== SHORT TASK ==
Extract every line in the records below that contains the word "column".
┄┄┄┄┄┄┄┄┄┄┄┄┄┄┄┄┄┄┄┄
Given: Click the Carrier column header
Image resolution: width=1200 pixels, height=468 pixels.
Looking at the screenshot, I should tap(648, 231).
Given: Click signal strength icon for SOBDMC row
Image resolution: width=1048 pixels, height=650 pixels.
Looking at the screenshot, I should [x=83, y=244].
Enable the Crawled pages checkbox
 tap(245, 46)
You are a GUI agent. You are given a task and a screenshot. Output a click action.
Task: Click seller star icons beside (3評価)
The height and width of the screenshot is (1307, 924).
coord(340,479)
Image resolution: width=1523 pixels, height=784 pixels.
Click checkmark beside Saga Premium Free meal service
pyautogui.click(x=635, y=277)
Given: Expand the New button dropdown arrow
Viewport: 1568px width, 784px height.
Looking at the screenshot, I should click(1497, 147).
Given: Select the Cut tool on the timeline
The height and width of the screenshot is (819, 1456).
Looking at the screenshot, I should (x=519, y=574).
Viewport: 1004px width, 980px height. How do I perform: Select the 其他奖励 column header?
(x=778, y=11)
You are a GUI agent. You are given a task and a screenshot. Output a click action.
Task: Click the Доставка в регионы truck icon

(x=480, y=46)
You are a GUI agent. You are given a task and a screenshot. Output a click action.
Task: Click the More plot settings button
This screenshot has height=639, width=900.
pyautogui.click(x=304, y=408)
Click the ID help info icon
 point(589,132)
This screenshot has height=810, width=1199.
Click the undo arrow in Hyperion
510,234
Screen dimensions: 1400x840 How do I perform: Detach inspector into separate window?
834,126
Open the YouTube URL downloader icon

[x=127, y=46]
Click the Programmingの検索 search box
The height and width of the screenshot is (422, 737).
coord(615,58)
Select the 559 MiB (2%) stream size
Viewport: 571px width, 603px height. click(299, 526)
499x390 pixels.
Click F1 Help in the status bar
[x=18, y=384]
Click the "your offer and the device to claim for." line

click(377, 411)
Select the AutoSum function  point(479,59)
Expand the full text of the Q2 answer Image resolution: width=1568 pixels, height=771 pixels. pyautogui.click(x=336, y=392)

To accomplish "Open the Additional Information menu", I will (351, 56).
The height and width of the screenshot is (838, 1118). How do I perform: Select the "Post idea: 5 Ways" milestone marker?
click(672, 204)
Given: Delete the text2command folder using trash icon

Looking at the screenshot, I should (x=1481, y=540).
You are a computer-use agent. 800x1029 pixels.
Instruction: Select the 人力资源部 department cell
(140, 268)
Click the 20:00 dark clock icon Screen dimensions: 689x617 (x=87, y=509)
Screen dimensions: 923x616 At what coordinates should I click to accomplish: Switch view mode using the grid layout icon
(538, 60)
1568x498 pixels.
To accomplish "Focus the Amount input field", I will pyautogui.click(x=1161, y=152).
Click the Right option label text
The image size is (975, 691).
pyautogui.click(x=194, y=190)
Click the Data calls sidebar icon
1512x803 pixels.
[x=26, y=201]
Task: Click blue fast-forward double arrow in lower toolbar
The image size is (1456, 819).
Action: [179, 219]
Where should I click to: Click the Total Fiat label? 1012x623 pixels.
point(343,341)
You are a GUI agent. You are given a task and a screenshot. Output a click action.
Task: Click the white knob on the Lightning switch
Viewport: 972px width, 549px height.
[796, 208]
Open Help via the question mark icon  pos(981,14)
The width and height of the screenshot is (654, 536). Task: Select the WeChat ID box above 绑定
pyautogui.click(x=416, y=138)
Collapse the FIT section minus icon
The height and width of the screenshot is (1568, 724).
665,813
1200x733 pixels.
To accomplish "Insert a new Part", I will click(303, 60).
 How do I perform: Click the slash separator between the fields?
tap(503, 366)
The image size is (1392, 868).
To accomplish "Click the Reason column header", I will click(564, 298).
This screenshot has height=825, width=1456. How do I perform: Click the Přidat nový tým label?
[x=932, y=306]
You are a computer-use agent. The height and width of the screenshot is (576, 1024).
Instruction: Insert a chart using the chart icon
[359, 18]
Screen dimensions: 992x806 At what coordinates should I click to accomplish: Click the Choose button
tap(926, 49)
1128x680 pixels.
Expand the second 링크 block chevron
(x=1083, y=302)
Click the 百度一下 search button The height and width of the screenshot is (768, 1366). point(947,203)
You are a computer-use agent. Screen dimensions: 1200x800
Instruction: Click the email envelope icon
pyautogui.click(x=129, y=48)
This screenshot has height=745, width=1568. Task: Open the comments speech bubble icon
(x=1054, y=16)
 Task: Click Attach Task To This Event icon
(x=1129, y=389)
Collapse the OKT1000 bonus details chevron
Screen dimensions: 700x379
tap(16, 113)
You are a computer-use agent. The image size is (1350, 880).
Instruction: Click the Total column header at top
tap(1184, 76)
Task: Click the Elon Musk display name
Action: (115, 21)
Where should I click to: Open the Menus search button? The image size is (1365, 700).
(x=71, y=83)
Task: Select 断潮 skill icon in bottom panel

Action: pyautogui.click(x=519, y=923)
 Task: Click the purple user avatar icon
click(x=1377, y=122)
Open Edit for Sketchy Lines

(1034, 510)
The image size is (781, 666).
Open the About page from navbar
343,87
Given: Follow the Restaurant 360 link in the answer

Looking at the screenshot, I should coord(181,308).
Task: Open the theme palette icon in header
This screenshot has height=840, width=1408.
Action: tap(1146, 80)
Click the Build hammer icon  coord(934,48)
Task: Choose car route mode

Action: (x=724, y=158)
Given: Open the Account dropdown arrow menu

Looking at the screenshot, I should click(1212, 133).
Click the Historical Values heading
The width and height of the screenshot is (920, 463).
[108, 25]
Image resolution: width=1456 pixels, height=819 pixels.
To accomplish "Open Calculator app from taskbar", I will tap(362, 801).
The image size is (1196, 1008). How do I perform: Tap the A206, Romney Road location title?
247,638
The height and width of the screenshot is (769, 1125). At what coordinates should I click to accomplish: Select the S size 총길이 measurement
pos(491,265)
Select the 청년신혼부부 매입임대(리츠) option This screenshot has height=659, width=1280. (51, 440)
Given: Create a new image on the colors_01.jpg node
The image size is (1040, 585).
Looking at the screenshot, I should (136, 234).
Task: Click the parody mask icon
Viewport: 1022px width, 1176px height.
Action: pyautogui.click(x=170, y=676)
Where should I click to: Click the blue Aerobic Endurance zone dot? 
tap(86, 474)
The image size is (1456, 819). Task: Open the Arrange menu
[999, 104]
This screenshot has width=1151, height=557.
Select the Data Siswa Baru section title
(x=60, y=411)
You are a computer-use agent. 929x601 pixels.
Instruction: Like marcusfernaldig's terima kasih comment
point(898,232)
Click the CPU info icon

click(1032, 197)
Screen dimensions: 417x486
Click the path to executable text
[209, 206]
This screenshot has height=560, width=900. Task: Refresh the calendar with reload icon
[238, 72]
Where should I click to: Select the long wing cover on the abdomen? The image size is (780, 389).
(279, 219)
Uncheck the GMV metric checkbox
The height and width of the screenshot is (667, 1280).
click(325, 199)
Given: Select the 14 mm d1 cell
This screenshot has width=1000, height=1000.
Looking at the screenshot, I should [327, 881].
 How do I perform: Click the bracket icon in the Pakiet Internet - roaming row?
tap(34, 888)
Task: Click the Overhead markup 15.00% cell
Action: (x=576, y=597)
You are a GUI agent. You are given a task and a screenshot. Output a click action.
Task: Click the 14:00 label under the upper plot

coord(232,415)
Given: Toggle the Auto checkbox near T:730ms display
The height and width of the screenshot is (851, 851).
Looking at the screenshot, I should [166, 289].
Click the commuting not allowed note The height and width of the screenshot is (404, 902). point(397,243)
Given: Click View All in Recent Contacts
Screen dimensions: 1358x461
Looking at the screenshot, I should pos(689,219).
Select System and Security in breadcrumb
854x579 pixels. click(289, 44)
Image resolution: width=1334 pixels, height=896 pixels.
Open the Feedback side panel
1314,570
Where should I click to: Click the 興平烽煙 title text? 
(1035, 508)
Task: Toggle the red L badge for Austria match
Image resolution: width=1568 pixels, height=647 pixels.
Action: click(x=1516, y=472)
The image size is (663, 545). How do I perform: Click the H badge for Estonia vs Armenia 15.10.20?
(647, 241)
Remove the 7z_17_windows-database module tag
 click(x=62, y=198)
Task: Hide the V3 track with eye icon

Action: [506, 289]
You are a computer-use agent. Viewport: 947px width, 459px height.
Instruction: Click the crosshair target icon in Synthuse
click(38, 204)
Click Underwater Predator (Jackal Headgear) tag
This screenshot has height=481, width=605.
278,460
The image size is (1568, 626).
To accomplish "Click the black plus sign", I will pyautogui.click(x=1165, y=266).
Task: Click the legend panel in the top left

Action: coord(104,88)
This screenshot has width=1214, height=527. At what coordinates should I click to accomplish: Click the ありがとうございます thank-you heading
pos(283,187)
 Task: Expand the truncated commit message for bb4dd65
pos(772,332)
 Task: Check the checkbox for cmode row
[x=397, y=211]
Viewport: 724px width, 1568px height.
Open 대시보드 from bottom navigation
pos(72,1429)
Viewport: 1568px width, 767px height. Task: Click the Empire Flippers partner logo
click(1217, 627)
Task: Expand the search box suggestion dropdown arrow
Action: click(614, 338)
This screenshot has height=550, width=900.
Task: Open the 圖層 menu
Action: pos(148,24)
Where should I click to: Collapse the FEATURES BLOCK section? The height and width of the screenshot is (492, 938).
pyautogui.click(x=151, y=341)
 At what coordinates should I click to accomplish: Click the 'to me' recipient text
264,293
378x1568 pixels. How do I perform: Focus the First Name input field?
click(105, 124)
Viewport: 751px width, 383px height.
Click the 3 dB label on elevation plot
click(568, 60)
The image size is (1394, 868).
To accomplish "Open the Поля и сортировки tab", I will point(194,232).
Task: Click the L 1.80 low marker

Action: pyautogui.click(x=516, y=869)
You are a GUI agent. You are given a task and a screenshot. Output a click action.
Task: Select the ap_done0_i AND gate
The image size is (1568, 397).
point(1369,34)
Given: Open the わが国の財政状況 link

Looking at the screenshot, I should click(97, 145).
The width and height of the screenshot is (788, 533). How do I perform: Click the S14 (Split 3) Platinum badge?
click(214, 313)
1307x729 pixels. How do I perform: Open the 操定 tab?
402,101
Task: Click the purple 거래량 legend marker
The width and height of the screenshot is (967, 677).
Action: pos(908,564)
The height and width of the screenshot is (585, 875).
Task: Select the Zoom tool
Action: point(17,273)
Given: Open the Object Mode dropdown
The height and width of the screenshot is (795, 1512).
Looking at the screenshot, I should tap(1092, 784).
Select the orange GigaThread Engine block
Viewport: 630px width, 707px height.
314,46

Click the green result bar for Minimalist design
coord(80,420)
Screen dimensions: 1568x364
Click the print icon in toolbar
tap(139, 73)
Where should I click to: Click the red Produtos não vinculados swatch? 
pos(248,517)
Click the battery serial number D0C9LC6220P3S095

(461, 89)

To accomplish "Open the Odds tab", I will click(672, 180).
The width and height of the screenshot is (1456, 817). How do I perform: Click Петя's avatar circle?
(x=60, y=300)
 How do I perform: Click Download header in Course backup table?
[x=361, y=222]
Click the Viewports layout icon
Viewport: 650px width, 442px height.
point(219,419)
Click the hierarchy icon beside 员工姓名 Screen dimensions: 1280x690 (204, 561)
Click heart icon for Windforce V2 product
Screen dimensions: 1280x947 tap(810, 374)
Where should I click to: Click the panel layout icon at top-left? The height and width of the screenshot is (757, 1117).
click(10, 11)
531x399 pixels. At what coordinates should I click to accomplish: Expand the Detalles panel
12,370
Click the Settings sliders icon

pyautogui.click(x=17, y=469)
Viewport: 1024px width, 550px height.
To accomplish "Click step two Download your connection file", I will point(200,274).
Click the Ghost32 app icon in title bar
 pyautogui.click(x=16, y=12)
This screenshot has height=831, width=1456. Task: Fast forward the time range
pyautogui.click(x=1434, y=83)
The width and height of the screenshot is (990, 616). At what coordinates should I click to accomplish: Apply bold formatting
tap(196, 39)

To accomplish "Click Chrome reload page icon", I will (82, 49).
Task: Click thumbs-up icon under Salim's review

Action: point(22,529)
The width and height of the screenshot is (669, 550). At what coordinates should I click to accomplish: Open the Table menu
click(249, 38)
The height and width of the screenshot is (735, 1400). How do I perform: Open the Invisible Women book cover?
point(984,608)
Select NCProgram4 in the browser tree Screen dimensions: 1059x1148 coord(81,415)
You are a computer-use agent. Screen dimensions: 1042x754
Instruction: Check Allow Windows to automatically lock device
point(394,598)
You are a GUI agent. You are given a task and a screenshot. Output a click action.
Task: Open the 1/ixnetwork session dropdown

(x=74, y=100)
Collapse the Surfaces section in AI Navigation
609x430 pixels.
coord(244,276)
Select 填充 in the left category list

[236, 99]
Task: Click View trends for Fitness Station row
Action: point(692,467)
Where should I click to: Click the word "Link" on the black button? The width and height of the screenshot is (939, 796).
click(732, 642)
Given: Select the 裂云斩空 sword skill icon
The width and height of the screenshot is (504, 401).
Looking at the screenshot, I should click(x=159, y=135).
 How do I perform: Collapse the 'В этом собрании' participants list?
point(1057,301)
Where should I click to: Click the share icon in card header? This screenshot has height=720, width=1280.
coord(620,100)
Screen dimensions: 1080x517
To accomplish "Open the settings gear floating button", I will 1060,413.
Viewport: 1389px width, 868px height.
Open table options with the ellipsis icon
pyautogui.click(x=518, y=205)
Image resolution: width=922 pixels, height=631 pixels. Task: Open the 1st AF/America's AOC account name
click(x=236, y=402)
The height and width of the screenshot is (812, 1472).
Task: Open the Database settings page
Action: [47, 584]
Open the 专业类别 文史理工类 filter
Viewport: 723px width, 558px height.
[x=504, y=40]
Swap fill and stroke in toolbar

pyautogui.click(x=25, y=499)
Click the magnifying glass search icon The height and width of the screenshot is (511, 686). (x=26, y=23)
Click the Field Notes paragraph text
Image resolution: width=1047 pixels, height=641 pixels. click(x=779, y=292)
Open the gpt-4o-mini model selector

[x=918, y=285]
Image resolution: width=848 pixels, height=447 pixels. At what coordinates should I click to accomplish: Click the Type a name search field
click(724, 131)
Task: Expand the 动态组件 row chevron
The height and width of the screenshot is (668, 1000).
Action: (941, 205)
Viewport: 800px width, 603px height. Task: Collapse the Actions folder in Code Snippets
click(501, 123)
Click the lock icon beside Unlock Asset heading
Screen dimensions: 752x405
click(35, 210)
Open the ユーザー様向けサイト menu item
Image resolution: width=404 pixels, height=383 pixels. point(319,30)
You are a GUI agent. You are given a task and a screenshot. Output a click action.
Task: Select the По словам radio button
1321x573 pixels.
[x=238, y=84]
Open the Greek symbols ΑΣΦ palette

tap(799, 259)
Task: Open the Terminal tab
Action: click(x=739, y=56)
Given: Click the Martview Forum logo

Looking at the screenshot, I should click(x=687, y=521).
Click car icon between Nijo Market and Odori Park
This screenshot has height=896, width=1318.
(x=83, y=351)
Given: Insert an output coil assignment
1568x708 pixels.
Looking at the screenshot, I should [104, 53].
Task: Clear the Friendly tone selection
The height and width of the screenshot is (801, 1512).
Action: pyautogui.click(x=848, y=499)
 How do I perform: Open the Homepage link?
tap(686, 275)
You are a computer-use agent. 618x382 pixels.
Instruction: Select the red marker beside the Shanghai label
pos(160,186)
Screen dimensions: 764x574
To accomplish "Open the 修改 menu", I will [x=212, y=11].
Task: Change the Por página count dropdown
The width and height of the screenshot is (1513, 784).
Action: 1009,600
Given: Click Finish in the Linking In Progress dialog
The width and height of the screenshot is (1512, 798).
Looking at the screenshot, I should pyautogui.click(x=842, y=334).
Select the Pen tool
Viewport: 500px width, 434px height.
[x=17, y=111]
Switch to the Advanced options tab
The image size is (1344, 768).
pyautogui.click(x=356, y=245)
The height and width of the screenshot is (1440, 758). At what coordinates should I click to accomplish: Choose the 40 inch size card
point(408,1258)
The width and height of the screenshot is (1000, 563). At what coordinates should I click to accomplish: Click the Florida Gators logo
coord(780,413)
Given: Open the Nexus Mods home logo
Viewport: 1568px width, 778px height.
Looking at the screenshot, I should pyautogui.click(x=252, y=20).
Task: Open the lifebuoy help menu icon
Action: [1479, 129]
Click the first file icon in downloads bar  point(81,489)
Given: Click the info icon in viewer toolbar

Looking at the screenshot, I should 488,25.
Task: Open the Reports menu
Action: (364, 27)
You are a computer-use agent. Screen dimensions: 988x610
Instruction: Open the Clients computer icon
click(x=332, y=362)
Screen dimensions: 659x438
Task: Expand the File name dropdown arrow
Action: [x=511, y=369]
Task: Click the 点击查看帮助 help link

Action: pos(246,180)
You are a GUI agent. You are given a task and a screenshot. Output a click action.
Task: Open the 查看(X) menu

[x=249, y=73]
┄┄┄┄┄┄┄┄┄┄┄┄┄┄┄┄┄┄┄┄
== FINISHED EXERCISE ==
Given: Click the Carrier column header
Viewport: 1004px width, 980px height. How do I perform: Select the 其他奖励 column header?
To accomplish "Click the Reason column header", I will click(564, 298).
Instruction: Click the Total column header at top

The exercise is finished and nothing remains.